Regarding the 12 patients with BCR-ABL1 baseline mutations, 4 patients (44%) improved baseline response: 2 patients (carrying M344I and E255V mutations reached CCyR and 2 patients improved their responses to MMR (both carrying exon 7 deletion). The patient with T315I mutation suffered eventually from CHR loss after 3 months and asciminib was interrupted due to progression. With a median follow-up of 10.2 months, the estimated FFS, PFS, and OS were 87%, 94%, and 94%, respectively.

We analyzed the factors associated with the response to asciminib, identifying the achievement of CCyR with prior TKI treatment as the only predictive factor (OR 10.5; 95% CI: 1.02–108.6).

To our knowledge, the present study is the first to describe the results of asciminib treatment in CML patients managed in clinical practice under a compassionate access program. It is important to highlight the differences between our study population and that of the previously published paper from the phase I clinical trials with asciminib12. In the phase I trial, patients could receive asciminib after failing at least two TKIs, while in the present study patients did not have any alternative effective treatment. Taking into consideration that the majority of patients in our study were classified as intolerant to previous TKIs, the population should be considered as at special high risk of suffering side effects. Our data confirmed the good safety profile of asciminib in a heavily treated real-world population. No patients discontinued asciminib due to side effects, which is in line with previous asciminib studies (with shorter follow-up) that showed probabilities of treatment discontinuations due to side effects to be less than 10%11. This information contrast with data from 2GTKI studies in which probabilities to discontinue treatment due to side effects are higher6. Besides good data regarding asciminib tolerability, our study suggests how patients that suffer from pancreatitis or hematological toxicities with previous TKIs are at risk of suffering same side effects with asciminib.

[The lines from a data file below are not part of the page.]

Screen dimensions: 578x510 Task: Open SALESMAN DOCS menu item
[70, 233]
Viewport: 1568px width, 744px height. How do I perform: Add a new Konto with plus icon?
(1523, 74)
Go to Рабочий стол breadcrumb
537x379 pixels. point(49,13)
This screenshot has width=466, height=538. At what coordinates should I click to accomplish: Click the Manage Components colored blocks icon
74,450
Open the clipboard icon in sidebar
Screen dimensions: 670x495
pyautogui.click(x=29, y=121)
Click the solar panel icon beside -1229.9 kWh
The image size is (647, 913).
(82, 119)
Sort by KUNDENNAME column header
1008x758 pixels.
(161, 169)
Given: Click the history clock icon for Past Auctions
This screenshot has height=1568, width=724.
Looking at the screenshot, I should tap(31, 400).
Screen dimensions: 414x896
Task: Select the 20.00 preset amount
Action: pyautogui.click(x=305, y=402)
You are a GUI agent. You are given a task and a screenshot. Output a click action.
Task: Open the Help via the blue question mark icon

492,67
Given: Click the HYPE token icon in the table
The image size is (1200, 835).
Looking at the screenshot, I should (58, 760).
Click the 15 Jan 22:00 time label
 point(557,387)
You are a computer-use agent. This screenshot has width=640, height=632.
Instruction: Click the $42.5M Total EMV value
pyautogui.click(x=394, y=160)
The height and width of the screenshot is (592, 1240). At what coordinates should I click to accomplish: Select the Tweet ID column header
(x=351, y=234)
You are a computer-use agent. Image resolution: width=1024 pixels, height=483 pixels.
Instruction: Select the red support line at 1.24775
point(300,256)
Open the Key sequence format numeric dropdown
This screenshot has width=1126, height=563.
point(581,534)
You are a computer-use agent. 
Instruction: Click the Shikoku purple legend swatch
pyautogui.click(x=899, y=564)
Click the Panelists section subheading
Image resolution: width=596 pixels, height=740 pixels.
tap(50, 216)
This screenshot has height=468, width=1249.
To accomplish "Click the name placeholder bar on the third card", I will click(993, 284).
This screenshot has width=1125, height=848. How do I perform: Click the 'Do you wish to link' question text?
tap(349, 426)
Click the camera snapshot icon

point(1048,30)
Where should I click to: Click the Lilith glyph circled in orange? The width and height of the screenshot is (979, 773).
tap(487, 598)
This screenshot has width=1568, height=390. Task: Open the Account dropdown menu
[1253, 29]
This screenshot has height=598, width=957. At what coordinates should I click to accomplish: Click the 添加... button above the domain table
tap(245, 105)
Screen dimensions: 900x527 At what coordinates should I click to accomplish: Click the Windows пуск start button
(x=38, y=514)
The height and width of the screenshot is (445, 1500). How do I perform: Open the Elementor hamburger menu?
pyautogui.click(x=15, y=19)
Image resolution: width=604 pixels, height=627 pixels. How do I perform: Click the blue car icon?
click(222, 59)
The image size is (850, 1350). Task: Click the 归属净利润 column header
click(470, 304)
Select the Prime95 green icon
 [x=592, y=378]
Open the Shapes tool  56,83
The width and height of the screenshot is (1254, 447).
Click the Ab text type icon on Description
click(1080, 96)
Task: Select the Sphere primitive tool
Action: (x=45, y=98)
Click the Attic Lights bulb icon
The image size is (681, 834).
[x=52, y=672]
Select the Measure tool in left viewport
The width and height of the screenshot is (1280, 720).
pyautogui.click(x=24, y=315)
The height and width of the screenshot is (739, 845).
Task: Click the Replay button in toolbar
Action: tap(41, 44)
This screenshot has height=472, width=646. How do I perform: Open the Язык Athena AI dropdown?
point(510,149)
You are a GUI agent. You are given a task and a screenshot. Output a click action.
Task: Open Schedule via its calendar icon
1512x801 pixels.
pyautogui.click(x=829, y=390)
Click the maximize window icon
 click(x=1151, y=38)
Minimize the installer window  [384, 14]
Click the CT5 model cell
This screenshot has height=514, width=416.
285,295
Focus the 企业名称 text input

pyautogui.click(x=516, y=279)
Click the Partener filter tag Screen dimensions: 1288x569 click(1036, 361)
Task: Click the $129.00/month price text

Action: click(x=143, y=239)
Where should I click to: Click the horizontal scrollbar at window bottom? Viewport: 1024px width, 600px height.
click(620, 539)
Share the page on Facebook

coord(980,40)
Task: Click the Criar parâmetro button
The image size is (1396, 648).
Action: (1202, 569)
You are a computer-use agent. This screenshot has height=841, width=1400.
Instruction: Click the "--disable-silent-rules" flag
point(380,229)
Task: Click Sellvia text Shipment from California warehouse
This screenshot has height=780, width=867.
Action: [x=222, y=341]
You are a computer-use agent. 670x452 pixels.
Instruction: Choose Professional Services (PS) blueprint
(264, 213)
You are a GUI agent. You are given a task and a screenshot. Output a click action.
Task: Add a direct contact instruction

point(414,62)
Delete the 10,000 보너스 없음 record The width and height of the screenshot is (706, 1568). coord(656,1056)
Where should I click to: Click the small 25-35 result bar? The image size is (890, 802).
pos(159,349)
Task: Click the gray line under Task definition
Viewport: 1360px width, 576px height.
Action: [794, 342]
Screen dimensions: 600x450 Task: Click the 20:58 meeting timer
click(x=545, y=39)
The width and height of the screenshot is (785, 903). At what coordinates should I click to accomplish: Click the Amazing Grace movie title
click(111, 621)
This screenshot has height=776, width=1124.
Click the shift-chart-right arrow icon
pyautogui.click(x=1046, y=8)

Regarding efficacy, overall responses to asciminib were similar to the ones in phase 1 trial, with 61% of patients achieving or maintaining CCyR. Despite adequate overall responses, it is important to mention that probabilities to achieve CCyR in resistant patients without CCyR at baseline was 33% (3/9), which is significantly lower compared to results observed in phase I trial. One explanation could be the more pretreated population in our study; however, ongoing studies will clarify probabilities of achieving optimal responses in patients without baseline responses.

Our study included 30% of patients that had received ponatinib prior to asciminib. As expected, only 3/9 patients show improved responses, with 2 of these patients corresponding to the intolerance group. The phase I study also included 30% of patients previously treated with ponatinib, nevertheless, treatment responses according to previous ponatinib exposure were not reported to date. We believe that further asciminib studies should describe asciminib activity in ponatinib-resistant patients in order to clarify best treatment alternatives in 2GTKI-resistant patients14.

In conclusion, the results presented, in line with data from the phase 1 study, show asciminib as a safe and efficacious drug for CML patients without treatment alternatives in common clinical practice. Further ongoing studies will provide information related the type of patients that would benefit the most from this new treatment approach.